Sanità, Vignali e Castaldini (FI): “Ausl recluta ancora medici a gettone per gli ospedali di Mirandola e Carpi”
MODENA - “L’AUSL di Modena insiste imperterrita sui medici a gettone nonostante sia una delle spese che hanno aggravato il clamoroso buco di bilancio per il 2024 e la bocciatura di questo metodo di reclutamento da parte della Corte dei conti”.

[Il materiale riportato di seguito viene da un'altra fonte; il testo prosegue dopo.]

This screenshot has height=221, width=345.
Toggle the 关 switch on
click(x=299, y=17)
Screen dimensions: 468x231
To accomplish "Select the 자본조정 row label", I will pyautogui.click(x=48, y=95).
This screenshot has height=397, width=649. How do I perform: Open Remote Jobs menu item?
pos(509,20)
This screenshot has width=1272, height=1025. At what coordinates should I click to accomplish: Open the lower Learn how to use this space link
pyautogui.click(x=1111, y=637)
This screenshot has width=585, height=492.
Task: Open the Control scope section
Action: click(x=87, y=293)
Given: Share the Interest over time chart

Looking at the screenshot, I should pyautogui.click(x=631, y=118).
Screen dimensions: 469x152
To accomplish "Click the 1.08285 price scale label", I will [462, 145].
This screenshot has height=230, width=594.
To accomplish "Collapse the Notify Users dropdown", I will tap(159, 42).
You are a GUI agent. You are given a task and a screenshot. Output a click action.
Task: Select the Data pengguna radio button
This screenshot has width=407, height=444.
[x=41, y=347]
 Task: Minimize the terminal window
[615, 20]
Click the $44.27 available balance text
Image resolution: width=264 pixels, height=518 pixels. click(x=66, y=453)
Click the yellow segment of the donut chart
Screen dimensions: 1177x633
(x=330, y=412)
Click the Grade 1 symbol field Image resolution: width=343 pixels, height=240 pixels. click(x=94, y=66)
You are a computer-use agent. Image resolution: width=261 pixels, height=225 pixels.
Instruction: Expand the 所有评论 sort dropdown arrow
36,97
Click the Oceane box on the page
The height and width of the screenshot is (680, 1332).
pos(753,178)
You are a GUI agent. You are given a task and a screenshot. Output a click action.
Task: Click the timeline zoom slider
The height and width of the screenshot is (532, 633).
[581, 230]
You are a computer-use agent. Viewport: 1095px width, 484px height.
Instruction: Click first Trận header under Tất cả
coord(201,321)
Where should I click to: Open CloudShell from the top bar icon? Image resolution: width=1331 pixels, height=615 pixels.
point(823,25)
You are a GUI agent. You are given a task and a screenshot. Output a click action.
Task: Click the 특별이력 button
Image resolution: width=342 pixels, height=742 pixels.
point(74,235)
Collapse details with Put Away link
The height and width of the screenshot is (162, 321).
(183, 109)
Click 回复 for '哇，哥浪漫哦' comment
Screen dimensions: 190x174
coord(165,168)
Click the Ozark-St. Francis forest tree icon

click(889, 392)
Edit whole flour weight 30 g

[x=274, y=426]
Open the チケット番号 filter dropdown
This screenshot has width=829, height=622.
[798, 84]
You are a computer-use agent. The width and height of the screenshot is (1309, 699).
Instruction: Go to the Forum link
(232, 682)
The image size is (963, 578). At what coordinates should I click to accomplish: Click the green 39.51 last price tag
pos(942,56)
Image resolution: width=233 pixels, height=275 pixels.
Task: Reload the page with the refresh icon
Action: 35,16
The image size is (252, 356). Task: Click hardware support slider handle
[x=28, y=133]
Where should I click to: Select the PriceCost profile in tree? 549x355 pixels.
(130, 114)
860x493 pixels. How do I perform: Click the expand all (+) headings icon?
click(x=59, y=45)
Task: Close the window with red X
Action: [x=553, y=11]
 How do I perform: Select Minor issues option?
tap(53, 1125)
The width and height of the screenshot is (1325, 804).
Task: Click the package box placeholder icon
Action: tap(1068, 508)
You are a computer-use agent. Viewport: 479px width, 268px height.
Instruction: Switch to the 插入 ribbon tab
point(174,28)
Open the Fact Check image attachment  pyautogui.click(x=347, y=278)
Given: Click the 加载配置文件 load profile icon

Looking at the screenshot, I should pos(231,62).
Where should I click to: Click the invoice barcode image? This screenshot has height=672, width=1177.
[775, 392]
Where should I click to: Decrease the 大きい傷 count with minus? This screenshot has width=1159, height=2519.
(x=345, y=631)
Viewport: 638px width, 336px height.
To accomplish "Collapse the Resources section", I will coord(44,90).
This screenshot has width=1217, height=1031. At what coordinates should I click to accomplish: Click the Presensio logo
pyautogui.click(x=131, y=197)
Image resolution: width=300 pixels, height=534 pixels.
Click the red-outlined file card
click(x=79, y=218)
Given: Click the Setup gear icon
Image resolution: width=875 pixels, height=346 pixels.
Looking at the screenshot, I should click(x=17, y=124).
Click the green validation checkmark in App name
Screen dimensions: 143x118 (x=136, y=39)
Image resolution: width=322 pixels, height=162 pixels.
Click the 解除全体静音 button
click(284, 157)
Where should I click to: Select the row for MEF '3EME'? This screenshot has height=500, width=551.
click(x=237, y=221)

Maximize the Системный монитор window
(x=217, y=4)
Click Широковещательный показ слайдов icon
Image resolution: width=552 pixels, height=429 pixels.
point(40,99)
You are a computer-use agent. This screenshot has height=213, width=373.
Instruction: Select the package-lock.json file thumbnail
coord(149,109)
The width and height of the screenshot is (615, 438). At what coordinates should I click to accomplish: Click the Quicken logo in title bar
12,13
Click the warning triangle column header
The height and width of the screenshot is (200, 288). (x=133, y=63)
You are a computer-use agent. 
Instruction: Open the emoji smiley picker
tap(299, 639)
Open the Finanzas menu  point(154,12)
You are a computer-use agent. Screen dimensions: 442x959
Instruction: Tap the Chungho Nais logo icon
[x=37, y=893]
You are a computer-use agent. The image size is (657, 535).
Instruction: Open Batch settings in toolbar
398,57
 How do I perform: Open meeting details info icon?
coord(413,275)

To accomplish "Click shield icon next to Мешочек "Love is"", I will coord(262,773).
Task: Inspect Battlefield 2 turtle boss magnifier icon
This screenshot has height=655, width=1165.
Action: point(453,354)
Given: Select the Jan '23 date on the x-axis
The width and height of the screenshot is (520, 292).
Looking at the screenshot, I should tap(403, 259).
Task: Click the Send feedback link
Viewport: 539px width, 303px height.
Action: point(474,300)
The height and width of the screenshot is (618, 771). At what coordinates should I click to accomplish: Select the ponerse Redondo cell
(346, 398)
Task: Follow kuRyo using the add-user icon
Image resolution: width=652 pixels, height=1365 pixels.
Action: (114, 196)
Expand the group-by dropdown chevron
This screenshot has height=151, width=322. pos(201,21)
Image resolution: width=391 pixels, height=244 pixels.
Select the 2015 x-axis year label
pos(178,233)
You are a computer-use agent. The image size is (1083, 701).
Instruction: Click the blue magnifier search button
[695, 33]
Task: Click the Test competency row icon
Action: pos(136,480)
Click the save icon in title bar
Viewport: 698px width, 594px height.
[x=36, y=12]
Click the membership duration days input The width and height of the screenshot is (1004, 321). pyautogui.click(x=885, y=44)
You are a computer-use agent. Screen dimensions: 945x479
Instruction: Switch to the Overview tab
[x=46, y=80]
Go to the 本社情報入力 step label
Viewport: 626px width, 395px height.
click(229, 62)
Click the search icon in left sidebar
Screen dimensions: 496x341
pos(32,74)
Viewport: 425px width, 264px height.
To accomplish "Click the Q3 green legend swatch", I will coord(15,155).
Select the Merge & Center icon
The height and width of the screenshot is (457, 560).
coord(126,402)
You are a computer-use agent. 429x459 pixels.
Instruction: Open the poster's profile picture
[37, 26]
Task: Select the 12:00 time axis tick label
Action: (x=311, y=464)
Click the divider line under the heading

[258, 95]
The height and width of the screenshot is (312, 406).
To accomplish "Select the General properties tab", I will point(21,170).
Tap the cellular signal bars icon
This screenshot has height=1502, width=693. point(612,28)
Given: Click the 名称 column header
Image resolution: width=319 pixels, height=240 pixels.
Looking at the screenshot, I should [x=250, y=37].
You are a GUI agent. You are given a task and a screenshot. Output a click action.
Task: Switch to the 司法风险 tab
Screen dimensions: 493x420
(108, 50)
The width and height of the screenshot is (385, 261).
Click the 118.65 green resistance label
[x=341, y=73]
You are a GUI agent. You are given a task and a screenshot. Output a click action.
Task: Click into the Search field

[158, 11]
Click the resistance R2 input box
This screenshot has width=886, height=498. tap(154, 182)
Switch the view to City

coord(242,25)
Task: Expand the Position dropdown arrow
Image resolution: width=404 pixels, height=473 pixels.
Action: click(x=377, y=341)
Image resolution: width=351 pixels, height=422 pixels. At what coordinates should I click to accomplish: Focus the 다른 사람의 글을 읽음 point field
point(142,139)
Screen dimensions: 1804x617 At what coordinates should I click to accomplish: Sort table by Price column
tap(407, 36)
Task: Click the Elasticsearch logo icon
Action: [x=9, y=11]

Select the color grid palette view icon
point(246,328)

Lo hanno dichiarato i consiglieri regionali di Forza Italia nell’Assemblea legislativa dell’Emilia-Romagna, Pietro Vignali, presidente del gruppo, e Valentina Castaldini, consigliera questora, dopo avere focalizzato la loro attenzione sui passivi registrati dalla gran parte degli enti sanitari della Regione e soffermandosi in particolare sulla situazione di quelli modenesi.
“L’ente sanitario territoriale modenese ha rinnovato, senza troppa pubblicità, l’ennesimo contratto per i turnisti dei Pronto Soccorso della zona nord (Ospedali di Carpi e Mirandola) per ben 1.300 euro a turno (12 ore), per un totale di 760.500 euro. A tale somma vanno aggiunti i quasi 2milioni spesi in precedenza per lo stesso servizio oggetto di una dura reprimenda della Corte dei Conti – hanno spiegato – Questo costoso rinnovato affidamento va considerato molto grave sia alla luce del “buco” di bilancio da circa 20 milioni di euro, sia in quanto la stessa Ausl non ha saputo e voluto prendere le contromisure necessarie per superare le cooperative di medici, come gli aveva indicato di fare la Corte dei conti. Vi era anche la promessa del precedente assessore regionale alla sanità Donini che non si sarebbe più fatto ricorso alle cooperative di medici. La questione è peraltro oggetto di un esposto presentato alla stessa magistratura contabile nell’autunno scorso dal vicecoordinatore regionale di Forza Italia, Antonio Platis. In particolare, l’Ausl di Modena non ha indetto un proprio corso abilitante per i medici dell'emergenza urgenza, necessario per soddisfare il fabbisogno della provincia e continua a non applicare la possibilità, prevista dal contratto SSN, di consentire ai medici specialisti di lavorare anche negli ambulatori del pronto soccorso. Su questi punti – hanno concluso Vignali e Castaldini – ci stiamo attivando per chiedere alla Giunta regionale chiarimenti e soprattutto per sollecitare un cambio di passo nel risolvere questi e altri problemi della sanità modenese e regionale nel suo complesso".